The unprecedented squeeze on credit raises the stakes for both management and auditors in determining whether an entity can continue as a going concern. The assessment for financial reporting purposes is tougher than ever, yet at the same time more important than ever.

To the rescue, the International Auditing and Assurance Standards Board has published a practice alert to address the challenges. The alert highlights excerpts of international auditing standards that tell the auditor what to consider in evaluating management’s going concern assumptions. The alert focuses on liquidity and credit risk that may create new uncertainty for entities, or complicate uncertainties that already exist.

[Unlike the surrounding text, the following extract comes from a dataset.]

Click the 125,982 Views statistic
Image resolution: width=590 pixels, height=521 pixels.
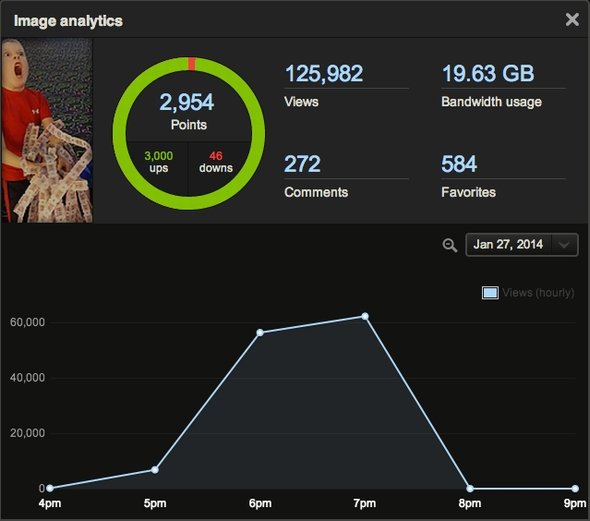click(324, 85)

IAASB, an arm of the International Federation of Accountants, focuses its guidance on international auditing standards, but they aren’t significantly different from U.S. standards, said James Sylph, executive director for professional standards at the IAASB. “The basic underlying work that an auditor would do around going concern is quite similar in the U.S. environment and the international environment,” he said. “U.S. auditors would benefit from reading it.”

The Public Company Accounting Oversight Board published an audit alert in December that addressed the going concern question along with a host of other financial reporting and auditing considerations that command a fresh look during persistent market uncertainty.

The IAASB alert says the going concern assumption is a fundamental concept in the preparation of financial statements, and it is management’s job to make an assessment of whether an entity can continue as a going concern. The auditor, though, has to consider whether management’s assessment is appropriate as a part of every audit engagement, the alert says.

Following the applicable financial reporting requirements, management is responsible for determining the extent of disclosure necessary to address the going concern question, the alert says. Even further, though, auditors should think carefully about whether to add an “emphasis of matter” paragraph to the audit opinion, or an extra paragraph in the audit opinion to call attention to the going concern assessment, according to the alert.

The intent, said Sylph, is to remind auditors that the economic environment commands a fresh look at assumptions that were safe in prior years. “In the past, an audit client may have had bank loans that come up for renewal every year and they get renewed,” he said. “Management never really had to worry about getting bank loans renewed, but they may have to worry about that today. This highlights that auditors need to pause a moment and not just repeat what they did last year.”

Sylph acknowledged the disclosure is sensitive if companies must profess they have a going concern question because it makes investors more likely to pull back. “This is a very real area of contention between management and auditors in all audits,” he said. “It’s very much alive around the world right now.”